--- RECORDS FOR THE TASK Enclosed Below ---

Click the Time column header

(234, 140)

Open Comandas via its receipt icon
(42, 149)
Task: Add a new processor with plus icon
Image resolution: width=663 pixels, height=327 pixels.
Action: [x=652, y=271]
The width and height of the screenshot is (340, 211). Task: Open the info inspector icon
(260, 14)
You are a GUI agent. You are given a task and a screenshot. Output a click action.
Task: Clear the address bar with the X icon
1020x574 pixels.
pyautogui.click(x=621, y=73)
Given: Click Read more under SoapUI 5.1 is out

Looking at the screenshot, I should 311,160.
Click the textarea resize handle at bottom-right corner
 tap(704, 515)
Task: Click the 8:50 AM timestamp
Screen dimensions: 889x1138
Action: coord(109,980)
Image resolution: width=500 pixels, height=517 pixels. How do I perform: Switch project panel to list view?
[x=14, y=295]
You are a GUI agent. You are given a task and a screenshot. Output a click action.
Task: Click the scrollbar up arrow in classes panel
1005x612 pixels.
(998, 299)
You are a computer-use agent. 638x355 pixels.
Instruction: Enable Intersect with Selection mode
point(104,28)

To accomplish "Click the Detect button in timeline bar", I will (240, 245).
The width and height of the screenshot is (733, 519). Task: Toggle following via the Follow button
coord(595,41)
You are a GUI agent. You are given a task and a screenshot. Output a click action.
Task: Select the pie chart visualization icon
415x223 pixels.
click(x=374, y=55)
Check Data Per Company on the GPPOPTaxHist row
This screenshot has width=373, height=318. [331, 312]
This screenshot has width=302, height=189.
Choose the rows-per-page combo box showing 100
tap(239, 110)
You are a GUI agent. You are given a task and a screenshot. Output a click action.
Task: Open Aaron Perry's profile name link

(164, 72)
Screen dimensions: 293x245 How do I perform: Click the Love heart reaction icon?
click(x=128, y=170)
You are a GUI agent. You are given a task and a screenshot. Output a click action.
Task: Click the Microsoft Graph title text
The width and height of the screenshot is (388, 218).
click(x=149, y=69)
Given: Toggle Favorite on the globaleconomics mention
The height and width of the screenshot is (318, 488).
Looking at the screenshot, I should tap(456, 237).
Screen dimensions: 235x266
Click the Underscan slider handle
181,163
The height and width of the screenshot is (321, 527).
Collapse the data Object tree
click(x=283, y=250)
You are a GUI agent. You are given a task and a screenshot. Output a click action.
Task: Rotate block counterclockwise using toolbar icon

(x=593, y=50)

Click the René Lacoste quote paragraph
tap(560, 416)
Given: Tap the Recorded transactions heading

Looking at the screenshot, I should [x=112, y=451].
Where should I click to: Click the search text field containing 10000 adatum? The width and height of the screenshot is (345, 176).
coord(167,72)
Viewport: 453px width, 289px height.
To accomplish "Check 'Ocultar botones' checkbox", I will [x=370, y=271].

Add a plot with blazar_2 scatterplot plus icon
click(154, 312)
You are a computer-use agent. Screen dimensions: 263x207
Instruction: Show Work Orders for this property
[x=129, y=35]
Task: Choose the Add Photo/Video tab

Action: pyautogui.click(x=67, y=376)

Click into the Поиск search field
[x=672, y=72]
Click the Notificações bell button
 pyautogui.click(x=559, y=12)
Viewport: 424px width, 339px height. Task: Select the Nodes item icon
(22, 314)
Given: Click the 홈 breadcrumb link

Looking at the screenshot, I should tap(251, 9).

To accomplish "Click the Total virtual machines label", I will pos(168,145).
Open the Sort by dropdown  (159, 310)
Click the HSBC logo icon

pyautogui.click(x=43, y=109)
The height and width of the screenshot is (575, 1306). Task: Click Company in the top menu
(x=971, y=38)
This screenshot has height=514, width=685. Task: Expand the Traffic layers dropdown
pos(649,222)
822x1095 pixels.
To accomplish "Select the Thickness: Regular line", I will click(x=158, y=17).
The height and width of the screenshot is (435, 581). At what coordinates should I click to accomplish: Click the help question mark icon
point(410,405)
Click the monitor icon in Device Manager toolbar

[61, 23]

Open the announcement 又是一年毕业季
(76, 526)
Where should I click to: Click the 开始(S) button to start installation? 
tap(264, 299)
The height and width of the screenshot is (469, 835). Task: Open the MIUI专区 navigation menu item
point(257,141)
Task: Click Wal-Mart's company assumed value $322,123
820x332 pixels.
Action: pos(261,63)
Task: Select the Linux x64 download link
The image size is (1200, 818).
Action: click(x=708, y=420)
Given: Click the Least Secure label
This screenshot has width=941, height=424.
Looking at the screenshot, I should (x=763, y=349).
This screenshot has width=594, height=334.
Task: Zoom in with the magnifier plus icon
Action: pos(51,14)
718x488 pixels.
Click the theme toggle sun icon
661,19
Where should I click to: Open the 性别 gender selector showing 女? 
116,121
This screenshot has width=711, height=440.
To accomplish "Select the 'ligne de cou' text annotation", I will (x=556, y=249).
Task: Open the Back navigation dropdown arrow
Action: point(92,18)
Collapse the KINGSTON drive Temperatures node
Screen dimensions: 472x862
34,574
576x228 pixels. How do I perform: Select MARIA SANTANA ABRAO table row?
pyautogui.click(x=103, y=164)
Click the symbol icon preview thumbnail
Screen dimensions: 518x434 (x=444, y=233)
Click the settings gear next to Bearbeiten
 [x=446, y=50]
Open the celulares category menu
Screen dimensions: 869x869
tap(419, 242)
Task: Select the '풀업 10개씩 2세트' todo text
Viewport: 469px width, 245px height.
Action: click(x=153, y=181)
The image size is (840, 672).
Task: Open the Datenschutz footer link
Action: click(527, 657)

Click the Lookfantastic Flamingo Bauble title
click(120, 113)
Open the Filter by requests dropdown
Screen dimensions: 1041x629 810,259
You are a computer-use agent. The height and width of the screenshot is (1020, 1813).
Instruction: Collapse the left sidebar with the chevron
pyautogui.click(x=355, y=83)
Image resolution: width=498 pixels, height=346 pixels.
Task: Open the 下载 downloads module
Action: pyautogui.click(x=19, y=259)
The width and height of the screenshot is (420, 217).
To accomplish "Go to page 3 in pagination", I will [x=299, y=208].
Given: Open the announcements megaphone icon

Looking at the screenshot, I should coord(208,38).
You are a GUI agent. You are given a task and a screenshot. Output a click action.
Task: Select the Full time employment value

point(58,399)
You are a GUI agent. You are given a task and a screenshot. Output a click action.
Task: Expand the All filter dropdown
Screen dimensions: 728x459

--- End of Enclosed RECORDS FOR THE TASK ---

TASK GOAL :: From the records above, reproduce exactly the lines from the one with "You are a computer-use agent. 638x355 pixels." to the one with "Given: Toggle Favorite", both included, and no others.

EXPECTED ANSWER ::
You are a computer-use agent. 638x355 pixels.
Instruction: Enable Intersect with Selection mode
point(104,28)

To accomplish "Click the Detect button in timeline bar", I will (240, 245).
The width and height of the screenshot is (733, 519). Task: Toggle following via the Follow button
coord(595,41)
You are a GUI agent. You are given a task and a screenshot. Output a click action.
Task: Select the pie chart visualization icon
415x223 pixels.
click(x=374, y=55)
Check Data Per Company on the GPPOPTaxHist row
This screenshot has width=373, height=318. [331, 312]
This screenshot has width=302, height=189.
Choose the rows-per-page combo box showing 100
tap(239, 110)
You are a GUI agent. You are given a task and a screenshot. Output a click action.
Task: Open Aaron Perry's profile name link

(164, 72)
Screen dimensions: 293x245 How do I perform: Click the Love heart reaction icon?
click(x=128, y=170)
You are a GUI agent. You are given a task and a screenshot. Output a click action.
Task: Click the Microsoft Graph title text
The width and height of the screenshot is (388, 218).
click(x=149, y=69)
Given: Toggle Favorite on the globaleconomics mention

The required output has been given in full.